The CFPB’s data collection efforts are drawing fire from the U. S. Chamber of Commerce.  Those efforts became a focus of attention as a result of an April  2013 report by Carter Dougherty of Bloomberg which revealed that the CFPB had been demanding voluminous amounts of  information from banks related to credit cards and other financial products and services and had also been buying data from vendors about various financial products such as auto and payday loans.  According to the report, the CFPB was using the information to build a database to inform its enforcement and rulemaking activities. 

When he appeared before the Senate Banking Committee on April 23, CFPB Director Cordray defended the CFPB’s efforts as necessary for informing its rulemaking, including  its performance of cost-benefit analyses, and fulfilling the CFPB’s reporting responsibilities to Congress.  

A new report by Mr. Dougherty discusses the June 19 letter sent by the U.S. Chamber of Commerce to the CFPB claiming  that the Bureau’s data collection efforts do not comply with the Dodd-Frank Act.  Section 1022 of Dodd-Frank allows the CFPB  “to gather information from time to time regarding the organization, business conduct, markets, and activities of covered persons and service providers” by using various methods, including requiring banks and other “covered persons and service providers participating in consumer financial services markets to file with the Bureau, under oath or otherwise, in such form and within such reasonable period of time as the Bureau may prescribe by rule or order, annual or special reports, or answers in writing to specific questions.”  The Chamber indicates in its letter that the CFPB’s data collection efforts are unlawful because the Bureau has not issued a “rule or order” as required by Section 1022. 

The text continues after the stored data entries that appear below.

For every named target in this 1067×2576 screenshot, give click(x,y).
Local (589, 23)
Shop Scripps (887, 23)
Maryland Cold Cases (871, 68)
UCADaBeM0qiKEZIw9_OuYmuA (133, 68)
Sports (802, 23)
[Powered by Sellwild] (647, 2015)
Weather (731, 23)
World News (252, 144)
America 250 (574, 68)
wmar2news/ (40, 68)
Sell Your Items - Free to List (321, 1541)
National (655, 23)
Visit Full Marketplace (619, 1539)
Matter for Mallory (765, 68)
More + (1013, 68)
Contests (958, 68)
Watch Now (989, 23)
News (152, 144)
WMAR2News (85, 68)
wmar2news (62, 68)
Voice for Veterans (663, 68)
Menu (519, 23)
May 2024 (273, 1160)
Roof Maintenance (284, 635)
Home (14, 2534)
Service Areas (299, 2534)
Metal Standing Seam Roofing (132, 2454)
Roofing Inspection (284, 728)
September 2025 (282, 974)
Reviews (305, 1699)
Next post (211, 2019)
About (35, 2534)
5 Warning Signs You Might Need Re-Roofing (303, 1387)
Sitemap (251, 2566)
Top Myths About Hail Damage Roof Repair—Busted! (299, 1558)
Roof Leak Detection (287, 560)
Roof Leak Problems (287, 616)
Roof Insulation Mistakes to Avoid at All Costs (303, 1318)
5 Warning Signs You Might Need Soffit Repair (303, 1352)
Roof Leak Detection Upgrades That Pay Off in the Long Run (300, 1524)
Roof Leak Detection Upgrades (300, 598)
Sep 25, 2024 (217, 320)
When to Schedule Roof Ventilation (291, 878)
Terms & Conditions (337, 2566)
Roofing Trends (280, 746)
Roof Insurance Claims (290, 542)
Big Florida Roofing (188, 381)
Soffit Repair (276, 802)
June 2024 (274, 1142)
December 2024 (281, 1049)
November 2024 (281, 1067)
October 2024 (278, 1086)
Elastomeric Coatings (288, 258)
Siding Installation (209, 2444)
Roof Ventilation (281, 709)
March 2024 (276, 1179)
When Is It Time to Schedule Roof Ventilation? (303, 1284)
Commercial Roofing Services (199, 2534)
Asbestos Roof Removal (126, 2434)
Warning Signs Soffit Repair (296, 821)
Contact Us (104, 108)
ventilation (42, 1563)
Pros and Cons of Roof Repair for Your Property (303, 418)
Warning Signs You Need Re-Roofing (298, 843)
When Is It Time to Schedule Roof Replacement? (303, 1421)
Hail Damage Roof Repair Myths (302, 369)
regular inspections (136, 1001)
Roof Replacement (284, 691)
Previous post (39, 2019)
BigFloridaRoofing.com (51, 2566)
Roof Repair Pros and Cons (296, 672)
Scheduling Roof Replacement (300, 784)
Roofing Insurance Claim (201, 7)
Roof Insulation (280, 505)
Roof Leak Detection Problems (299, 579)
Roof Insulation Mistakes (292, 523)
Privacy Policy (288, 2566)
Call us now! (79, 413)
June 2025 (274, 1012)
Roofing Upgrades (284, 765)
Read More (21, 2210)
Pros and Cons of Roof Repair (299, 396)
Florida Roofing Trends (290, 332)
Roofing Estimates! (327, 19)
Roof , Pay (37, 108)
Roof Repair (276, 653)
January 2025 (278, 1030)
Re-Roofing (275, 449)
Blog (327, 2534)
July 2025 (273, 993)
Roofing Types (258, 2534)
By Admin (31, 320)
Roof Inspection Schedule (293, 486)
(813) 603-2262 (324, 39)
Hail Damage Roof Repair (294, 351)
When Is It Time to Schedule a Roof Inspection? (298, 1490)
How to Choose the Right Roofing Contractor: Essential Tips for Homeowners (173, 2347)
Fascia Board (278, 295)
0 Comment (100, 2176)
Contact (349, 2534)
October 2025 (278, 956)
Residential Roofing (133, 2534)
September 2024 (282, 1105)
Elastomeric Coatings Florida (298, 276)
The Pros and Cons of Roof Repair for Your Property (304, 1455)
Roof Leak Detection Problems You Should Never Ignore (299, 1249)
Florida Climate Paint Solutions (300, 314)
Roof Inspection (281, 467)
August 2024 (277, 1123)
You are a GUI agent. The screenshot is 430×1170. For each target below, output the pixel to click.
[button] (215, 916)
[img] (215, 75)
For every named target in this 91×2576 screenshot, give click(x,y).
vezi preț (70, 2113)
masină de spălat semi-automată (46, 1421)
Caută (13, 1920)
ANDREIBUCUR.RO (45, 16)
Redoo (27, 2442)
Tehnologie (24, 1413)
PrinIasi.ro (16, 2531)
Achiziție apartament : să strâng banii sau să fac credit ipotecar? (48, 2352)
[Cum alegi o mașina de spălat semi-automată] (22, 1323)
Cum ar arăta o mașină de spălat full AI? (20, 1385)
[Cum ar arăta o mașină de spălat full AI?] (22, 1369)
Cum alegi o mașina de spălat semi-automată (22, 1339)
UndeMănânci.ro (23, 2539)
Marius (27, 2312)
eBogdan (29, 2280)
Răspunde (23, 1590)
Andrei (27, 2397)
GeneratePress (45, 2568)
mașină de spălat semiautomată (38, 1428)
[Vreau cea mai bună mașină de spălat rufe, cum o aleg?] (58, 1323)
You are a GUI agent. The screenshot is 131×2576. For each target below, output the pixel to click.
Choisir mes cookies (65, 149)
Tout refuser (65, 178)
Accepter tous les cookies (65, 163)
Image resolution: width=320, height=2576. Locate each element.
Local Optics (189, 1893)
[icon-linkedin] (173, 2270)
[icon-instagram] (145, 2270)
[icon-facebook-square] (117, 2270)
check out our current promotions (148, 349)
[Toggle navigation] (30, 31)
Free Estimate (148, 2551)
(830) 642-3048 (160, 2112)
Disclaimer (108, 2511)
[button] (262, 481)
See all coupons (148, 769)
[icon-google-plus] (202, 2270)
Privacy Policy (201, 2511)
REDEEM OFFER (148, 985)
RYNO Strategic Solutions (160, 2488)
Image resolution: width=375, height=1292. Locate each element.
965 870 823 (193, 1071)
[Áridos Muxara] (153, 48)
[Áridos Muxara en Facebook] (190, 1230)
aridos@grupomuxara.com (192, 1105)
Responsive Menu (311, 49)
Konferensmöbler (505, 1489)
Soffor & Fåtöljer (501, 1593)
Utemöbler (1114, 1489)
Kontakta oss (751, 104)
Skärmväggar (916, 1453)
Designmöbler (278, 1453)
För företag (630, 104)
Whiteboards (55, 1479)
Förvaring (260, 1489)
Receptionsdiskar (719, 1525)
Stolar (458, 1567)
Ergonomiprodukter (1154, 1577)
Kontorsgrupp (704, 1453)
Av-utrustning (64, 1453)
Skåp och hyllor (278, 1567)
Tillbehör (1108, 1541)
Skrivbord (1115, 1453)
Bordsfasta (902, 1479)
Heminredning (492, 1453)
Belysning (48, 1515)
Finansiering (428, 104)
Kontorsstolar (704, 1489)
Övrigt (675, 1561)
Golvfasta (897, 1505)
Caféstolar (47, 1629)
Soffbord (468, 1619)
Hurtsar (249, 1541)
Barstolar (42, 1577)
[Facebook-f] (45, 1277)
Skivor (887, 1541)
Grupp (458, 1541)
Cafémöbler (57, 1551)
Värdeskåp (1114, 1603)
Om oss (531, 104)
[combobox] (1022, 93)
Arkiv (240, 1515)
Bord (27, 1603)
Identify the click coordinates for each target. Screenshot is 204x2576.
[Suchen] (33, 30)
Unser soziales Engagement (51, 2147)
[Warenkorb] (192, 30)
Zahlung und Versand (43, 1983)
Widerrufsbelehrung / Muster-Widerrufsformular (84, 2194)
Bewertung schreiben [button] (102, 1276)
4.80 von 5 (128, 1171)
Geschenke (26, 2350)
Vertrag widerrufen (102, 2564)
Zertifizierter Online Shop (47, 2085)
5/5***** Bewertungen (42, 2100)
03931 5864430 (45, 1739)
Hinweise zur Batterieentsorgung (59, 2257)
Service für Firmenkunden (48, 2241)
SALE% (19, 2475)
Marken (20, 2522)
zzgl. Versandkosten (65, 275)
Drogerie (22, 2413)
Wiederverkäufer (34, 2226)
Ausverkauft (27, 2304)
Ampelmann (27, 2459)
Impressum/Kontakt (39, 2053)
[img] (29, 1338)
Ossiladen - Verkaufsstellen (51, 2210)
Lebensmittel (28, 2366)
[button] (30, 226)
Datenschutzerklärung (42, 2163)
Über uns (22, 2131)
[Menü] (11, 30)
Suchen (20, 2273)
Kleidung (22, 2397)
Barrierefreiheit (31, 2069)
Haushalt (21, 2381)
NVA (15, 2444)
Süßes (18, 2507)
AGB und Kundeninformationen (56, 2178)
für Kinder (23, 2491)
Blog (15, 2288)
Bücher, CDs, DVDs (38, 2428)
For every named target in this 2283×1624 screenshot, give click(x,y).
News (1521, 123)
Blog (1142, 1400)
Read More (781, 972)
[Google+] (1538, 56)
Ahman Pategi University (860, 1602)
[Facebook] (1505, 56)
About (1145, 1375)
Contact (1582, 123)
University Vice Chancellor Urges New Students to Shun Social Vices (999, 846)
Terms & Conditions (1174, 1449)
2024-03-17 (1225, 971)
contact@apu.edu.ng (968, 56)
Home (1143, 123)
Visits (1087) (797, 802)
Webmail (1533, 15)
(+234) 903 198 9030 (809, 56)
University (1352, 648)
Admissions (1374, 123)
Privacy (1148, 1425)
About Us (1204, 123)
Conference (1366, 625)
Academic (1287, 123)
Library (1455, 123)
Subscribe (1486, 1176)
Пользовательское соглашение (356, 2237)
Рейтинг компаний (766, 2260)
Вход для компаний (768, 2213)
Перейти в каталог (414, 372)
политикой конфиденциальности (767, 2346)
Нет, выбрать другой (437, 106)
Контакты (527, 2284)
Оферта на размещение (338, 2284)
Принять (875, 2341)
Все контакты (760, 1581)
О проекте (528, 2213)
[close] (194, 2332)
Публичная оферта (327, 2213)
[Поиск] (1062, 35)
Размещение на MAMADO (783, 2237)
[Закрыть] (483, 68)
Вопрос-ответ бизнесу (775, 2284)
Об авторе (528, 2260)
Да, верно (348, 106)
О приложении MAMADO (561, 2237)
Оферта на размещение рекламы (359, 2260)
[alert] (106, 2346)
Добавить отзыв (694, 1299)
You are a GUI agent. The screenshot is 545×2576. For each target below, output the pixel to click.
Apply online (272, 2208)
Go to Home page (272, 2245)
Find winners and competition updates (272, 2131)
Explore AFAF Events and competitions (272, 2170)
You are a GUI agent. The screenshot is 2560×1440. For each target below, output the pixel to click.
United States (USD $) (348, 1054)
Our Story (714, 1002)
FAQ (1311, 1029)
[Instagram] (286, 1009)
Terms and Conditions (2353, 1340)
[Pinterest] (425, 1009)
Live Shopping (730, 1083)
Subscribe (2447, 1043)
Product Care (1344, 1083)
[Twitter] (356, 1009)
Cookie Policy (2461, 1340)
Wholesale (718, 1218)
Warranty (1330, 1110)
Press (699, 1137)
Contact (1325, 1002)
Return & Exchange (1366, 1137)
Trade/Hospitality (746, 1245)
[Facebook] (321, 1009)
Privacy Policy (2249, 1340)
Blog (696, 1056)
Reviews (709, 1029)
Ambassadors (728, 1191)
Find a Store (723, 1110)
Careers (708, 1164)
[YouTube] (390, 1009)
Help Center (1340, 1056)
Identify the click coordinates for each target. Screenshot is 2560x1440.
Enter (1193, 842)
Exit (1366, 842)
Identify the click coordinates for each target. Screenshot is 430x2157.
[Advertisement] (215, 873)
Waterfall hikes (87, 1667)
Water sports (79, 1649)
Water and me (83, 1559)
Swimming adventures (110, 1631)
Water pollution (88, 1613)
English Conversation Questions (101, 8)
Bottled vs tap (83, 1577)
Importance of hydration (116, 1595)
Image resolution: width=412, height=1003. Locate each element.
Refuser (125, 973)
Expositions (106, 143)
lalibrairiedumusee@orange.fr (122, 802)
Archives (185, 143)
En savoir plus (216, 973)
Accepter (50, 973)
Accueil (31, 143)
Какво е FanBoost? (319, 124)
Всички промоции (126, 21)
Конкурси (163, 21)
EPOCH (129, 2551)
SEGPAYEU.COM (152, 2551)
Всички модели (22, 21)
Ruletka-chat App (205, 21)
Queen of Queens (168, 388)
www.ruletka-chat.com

The Chamber’s letter notes that the CFPB has taken the position that its data collection does not violate the prohibition in Dodd-Frank barring the CFPB from “obtain[ing] records from covered persons and service providers…for purposes of gathering or analyzing the personally identifiable information of consumers.”  In the CFPB’s view, the prohibition is not violated because the information it receives does not include consumers’ names and addresses. The Chamber questions in its letter whether the Bureau has sufficient protections in place to prevent the information it receives from being linked to a consumer’s personal identity. 

Also discussed in the Chamber’s letter are the costs the CFPB’s information demands impose on the companies required to provide such information and the potential risks to such companies of providing confidential information to the Bureau that the Bureau does not clearly have the right to obtain.